• WORK INSTRUCTION 1
Print the stretch from "Union action was" through "the master's degree." of the passage below on Schwartz's tenure at Macquarie University, copying it exactly.
• WORK INSTRUCTION 2
Go on with the passage on Schwartz's tenure at Macquarie University, writing on from its final sentence.

DOCUMENT SEGMENT: Begin

Union action was taken over staff contract conditions and issues regarding faculty and department funding. Schwartz has overseen considerable cuts to the university's infrastructure (though actually $1 billion was spent on infrastructure during his tenure including the new library, Macquarie University Hospital, the Hearing Hub and the Cochlear Building).
Schwartz had:
- Planned to shut down the post-graduate student representative association (MUPRA). The dispute has continued after Schwartz left the university.
- Remove the position of student groups co-ordinator and replace it with a more workable system.
- Removed the honours programs for most degrees and replaced them with the master's degree.

Macquarie University announced on 13 April 2012 that Professor S Bruce Dowton would succeed Schwartz as vice-chancellor. Schwartz left the role after six years in office and is the university's shortest-serving vice chancellor. Schwartz was 66 at retirement and his contract had already been extended by two years. He went on to a visiting position at Oxford University.

DOCUMENT SEGMENT: End
SUPPLIED DATA: Begin

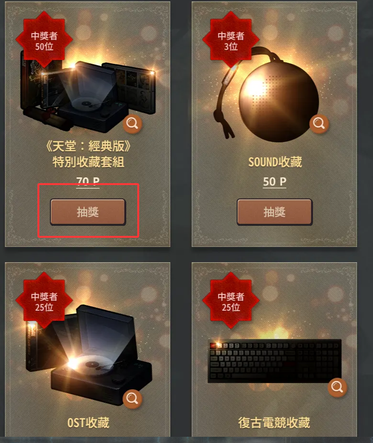
Task: Click magnifier icon on 特別收藏套組 card
Action: tap(132, 124)
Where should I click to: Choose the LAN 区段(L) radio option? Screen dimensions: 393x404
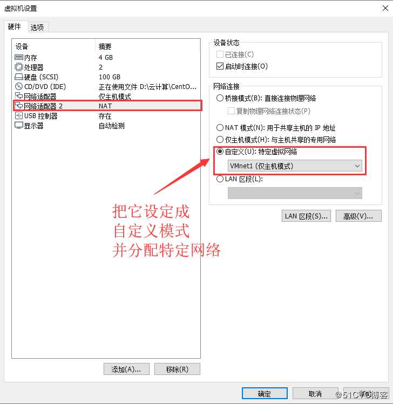pyautogui.click(x=220, y=179)

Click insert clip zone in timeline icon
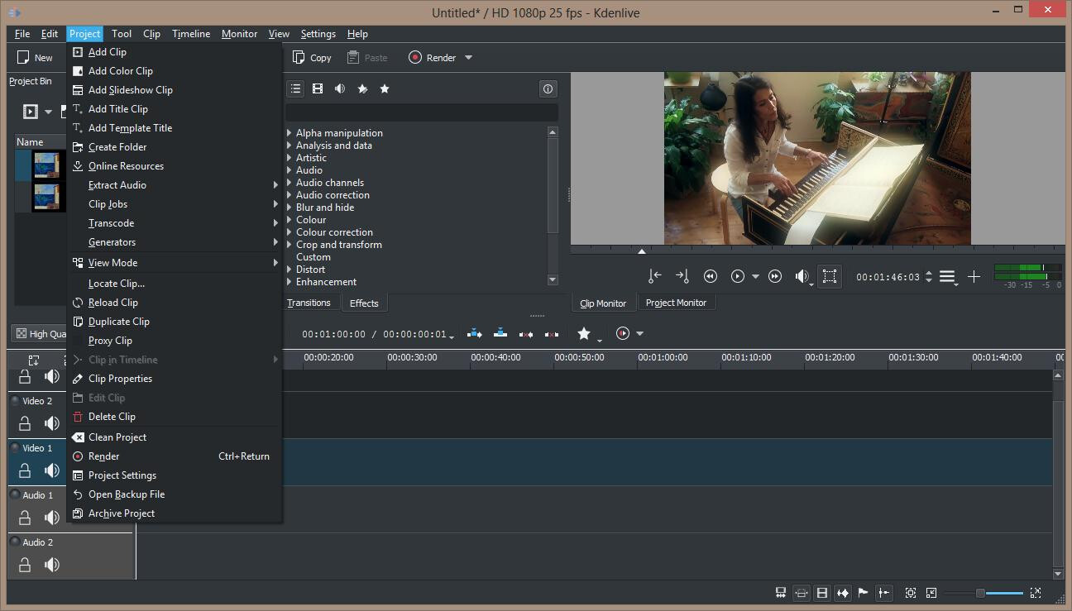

SUPPLIED DATA: End

• REPLY 1
Union action was taken over staff contract conditions and issues regarding faculty and department funding. Schwartz has overseen considerable cuts to the university's infrastructure (though actually $1 billion was spent on infrastructure during his tenure including the new library, Macquarie University Hospital, the Hearing Hub and the Cochlear Building).
Schwartz had:
- Planned to shut down the post-graduate student representative association (MUPRA). The dispute has continued after Schwartz left the university.
- Remove the position of student groups co-ordinator and replace it with a more workable system.
- Removed the honours programs for most degrees and replaced them with the master's degree.

• REPLY 2
==Other roles==
Schwartz is the chairman of the Australian-American Fulbright Commission and a member of the advisory boards of the Asia Society, the Global Foundation and the Centre for Independent Studies, an Australasian libertarian thinktank "actively engaged in supporting a free enterprise economy and a free society under limited government where individuals can prosper and fully develop their talents". He is the chair of the Minister's advisory committee on the Bologna Process. He also represents Australia on the Council of the University of the South Pacific.
He is currently a senior fellow on the World Research, Advisory and Education Team of MindChamps.

==Books authored==
- Schwartz, S. (1981). "Psychopathology of childhood: An experimental approach"
- Schwartz, S. (1984). "Measuring reading competence: a theoretical-prescriptive approach"
- Schwartz, S. (1985). "Psychopathology of childhood"
- Schwartz, S. (1986). "Medical thinking: The psychology of medical judgment and decision-making"
- Schwartz, S. (1986). "Classic studies in psychology"
- Schwartz, S. (1987). "Pavlov's heirs"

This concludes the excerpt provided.